There are limitations to our study. First, ethnicity and median age of patients likely play some role on the low rate of VTE in this population. Indeed, this patient group was at least five to ten years younger than previously described cohorts of COVID-19 patients studied for the rate of in-hospital VTE [6,8,18]. Moreover, as shown in epidemiological studies, the incidence and mortality of VTE varies across ethnicities [9,33,34] and is three- to four-fold lower in Asia compared to Caucasian individuals, while the VTE risk in African Americans appears to be higher than that in Caucasians. This may be due to genetic factors, but also to underdiagnosis. The latter point cannot be excluded, as we largely relied on medical and legal documents with no routine autopsy been performed. Moreover, we had no follow-up information of more than 150 patients (of a total of 1629). The reasons for lack of follow up included wrong phone number or not answering the phone despite repeated (at least 3) calls. Finally, not all hospitalized patients had a RT-PCR confirmation of COVID-19, although the radiological findings should be considered reliable in a time period where COVID-19 represented the major cause of hospitalization.
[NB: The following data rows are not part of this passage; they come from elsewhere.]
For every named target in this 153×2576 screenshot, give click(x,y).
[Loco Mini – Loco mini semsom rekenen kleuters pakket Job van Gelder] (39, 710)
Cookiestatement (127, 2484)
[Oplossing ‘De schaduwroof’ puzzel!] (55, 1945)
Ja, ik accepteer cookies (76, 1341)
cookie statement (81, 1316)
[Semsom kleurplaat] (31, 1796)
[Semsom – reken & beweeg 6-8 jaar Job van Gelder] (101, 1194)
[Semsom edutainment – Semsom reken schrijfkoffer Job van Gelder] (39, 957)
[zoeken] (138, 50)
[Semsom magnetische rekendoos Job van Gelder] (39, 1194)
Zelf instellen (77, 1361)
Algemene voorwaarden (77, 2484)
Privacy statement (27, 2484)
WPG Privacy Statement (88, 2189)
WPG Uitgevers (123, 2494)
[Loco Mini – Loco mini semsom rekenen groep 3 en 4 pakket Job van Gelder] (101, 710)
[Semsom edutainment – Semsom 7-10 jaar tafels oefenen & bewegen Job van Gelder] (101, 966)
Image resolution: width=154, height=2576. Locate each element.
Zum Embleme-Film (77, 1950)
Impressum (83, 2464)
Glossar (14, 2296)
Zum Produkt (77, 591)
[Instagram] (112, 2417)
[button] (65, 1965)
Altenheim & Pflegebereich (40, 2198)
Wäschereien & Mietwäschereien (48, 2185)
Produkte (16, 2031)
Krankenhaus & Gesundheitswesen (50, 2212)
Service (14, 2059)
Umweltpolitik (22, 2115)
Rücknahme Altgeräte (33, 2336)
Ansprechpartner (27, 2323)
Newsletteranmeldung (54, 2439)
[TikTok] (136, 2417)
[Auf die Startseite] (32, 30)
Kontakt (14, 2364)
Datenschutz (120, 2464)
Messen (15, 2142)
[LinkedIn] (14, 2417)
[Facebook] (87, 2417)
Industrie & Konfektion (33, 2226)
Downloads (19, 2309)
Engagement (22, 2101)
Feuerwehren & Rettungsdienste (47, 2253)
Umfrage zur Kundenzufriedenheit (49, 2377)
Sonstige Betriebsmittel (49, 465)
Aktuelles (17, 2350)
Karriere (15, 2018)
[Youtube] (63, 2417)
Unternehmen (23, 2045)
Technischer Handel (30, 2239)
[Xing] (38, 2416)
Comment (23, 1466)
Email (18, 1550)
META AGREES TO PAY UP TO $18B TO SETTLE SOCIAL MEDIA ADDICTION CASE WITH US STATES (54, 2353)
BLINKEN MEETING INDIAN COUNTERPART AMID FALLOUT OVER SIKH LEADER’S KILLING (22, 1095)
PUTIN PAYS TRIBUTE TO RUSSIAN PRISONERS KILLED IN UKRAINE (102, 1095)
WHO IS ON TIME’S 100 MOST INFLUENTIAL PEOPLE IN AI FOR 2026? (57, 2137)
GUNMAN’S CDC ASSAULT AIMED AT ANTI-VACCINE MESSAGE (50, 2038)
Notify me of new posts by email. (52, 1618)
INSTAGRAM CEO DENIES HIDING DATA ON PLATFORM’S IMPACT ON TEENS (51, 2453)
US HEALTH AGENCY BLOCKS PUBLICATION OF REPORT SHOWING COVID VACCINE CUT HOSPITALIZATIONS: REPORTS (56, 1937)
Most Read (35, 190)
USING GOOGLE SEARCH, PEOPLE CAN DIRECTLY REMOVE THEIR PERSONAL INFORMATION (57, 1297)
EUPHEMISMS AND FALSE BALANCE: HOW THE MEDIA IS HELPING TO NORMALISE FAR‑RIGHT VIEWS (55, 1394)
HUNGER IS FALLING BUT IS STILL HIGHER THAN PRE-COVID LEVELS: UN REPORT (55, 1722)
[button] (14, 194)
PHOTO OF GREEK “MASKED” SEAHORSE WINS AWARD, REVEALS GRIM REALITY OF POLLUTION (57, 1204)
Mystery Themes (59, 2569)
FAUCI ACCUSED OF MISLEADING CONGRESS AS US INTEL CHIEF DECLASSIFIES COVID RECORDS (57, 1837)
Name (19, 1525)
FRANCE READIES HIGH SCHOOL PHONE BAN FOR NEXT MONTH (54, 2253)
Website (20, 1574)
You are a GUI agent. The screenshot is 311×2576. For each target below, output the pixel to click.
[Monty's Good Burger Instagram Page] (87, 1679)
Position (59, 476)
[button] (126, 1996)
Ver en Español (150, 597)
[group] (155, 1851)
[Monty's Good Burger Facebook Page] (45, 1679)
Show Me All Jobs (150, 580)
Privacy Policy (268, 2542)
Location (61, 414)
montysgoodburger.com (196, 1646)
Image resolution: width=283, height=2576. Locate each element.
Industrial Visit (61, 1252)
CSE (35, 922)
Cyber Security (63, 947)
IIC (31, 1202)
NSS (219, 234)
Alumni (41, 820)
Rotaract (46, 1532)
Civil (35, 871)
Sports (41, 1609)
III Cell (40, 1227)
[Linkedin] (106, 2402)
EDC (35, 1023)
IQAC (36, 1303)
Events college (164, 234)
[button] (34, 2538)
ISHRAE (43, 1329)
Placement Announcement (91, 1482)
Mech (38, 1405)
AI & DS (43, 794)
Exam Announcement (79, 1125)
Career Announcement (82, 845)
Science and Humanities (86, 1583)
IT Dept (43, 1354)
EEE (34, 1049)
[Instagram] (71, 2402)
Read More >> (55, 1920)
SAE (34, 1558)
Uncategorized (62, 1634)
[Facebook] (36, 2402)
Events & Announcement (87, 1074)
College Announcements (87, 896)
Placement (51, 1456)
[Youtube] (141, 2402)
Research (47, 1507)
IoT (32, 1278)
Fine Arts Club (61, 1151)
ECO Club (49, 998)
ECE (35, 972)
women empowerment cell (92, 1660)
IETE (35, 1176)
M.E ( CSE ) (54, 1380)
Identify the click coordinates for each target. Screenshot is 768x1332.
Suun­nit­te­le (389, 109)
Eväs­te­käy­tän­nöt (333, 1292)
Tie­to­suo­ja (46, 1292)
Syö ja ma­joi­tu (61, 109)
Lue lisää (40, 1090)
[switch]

In conclusion, we observed a low rate of symptomatic VTE and all-cause death in COVID-19 patients after hospital discharge. These data appear to confirm what described in recent analysis of smaller retrospective cohorts or studies based on administrative data. Taken together, the current evidence suggests that routine extended thromboprophylaxis after hospital discharge of COVID-19 patients may not have a net clinical benefit. However, given the methodologic limitations of this study and other studies, a randomized clinical trial may be needed.

Declaration of competing interest

S.B. reports personal fees from Biocompatibles Group UK and Bayer HealthCare, non-financial support from Bayer HealthCare and Daiichi Sankyo, institutional grants from Sanofi, outside the submitted work. The other authors have no conflicts of interest to disclose.